Abrahamson arrives in Cannes this morning for the world premiere of his new movie, Garage, in the prestigious Directors Fortnight section tomorrow evening. He will be joined by the film's star, Pat Shortt, producer Ed Guiney, and screenwriter Mark O'Halloran, who also collaborated with Abrahamson on Adam &Paul.
Coppola to Cannes: respect the family
Given that Francis Ford Coppola belongs among that elite group who have won the Palme d'Or twice (the others are Emir Kusturica, Bille August, brothers Luc and Jean-Pierre Dardenne, and the late Shohei Imamura)
it was widely expected that Coppola would give Cannes his latest movie, Youth Without Youth, his first as a director since The Rainmaker in 1997. The new film is reported to be finished and to have been shown to distributors, but Coppola is giving it instead to the new RomaFilmFest, where it will have its world premiere in October.

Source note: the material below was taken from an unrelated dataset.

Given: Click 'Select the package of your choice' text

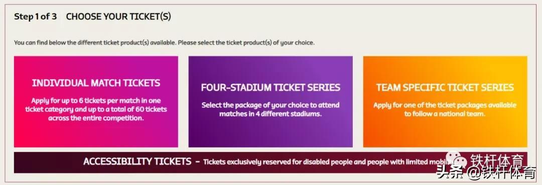Looking at the screenshot, I should 270,109.
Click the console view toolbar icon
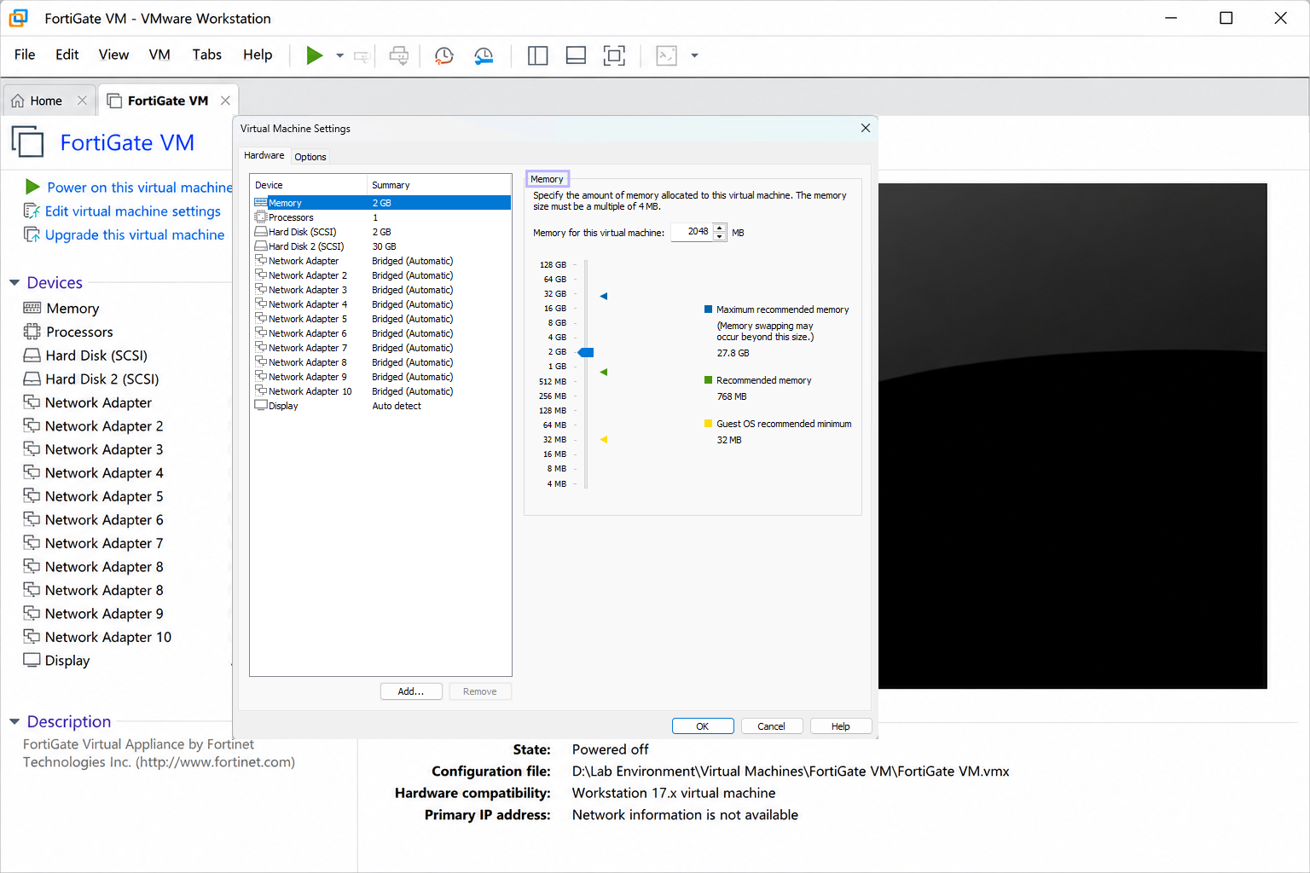 667,56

The media consensus is that Coppola was not at all pleased at the negative response accorded his daughter Sofia's Marie Antoinette at last year's Cannes, where it was subjected to some booing and failed to collect any awards from the jury.
Brits screened out
Quite a few national noses are out of joint at Cannes this year because certain countries have been shut out of the festival competition for the Palme d'Or, among them Italy, Spain, Australia and Britain. The unkind joke doing the rounds on the Croisette is that the only British film to screen in the Grand Auditorium of the Festival Palais this year is the home movie made by the Rowan Atkinson character and inadvertently shown at the Cannes festival in a sequence from the recent Mr Bean's Holiday.

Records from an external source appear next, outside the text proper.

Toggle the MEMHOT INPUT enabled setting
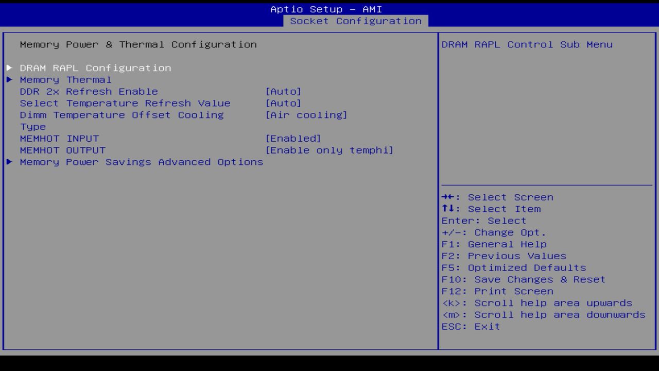The image size is (659, 371). [x=293, y=138]
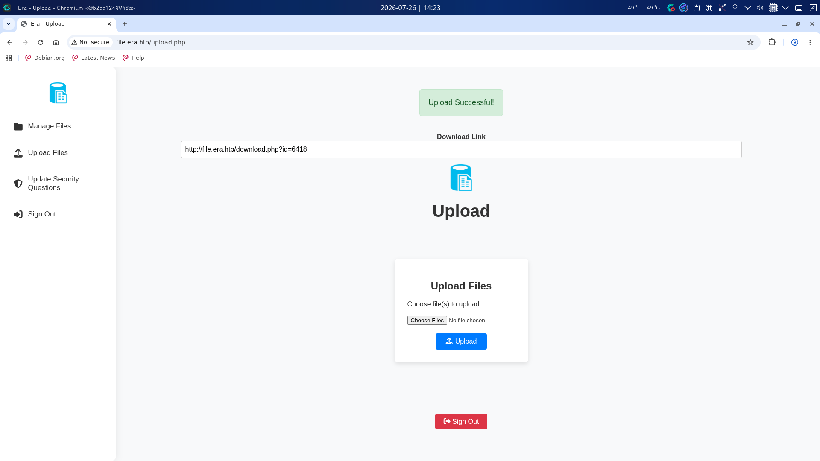Image resolution: width=820 pixels, height=461 pixels.
Task: Click the red Sign Out button
Action: (x=461, y=422)
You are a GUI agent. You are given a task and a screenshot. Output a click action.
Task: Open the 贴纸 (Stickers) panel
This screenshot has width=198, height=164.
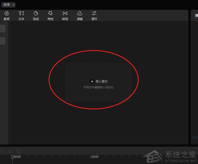(x=36, y=16)
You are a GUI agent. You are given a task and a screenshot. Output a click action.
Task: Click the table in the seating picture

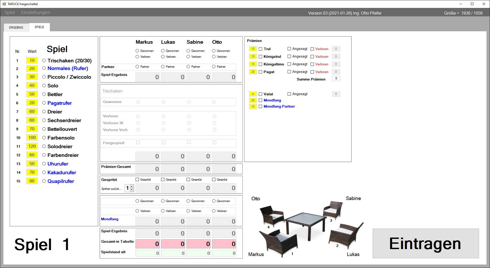(x=305, y=222)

Still, the president of the festival jury is British, for only the second time in the event's history. The first was Dirk Bogarde in 1984, and this year it's director Stephen Frears, fresh from his success with The Queen.
This week Frears recalled making the 1997 TV documentary, A Personal History of the British Cinema. "I wanted to call it Bollocks to Truffaut, but Channel 4 wouldn't allow me." His original title was prompted by François Truffaut's observation that there was "a certain incompatibility between the terms 'cinema' and 'British'."

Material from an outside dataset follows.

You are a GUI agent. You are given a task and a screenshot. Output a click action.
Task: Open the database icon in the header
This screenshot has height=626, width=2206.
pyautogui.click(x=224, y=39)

A little French can-do in Ireland
Just as the Irish film industry flocks to Cannes on its annual pilgrimage (close on 200 Irish delegates will be here over the weekend) French writer- director Agnès Merlet, who made the Golden Globe- nominated Artemisia (1998), is preparing to shoot her new film in Wicklow and Galway over the next two months. Dorothy Mills, a psychological thriller, deals with a disturbed young woman suspected of assaulting a baby in a rural village.
Carice von Houten, the spirited star of Black Book, will play the psychiatrist on the case, and the rest of the cast will be announced shortly. James Flynn of Irish company Octagon Films is co-producing it with Paris-based Fidélité Films.
Meanwhile, at the Salerno Film Festival in Italy last weekend, Irish writer-director David Gleeson collected the best film award for his Dublin thriller, The Front Line, which went on Irish release last autumn.
Beyond parody
The Eurovision Song Contest, which at 52 is just eight years younger than Cannes, is finally set to become the subject of a movie. Working Title Films, the British company behind United 93, Four Weddings and a Funeral and the Bridget Jones movies, has given the green light to Damian Jones, producer of The History Boys, and Borat co-writer Dan Mazer to develop Eurovision: The Movie, which, we are promised, will be a comedy.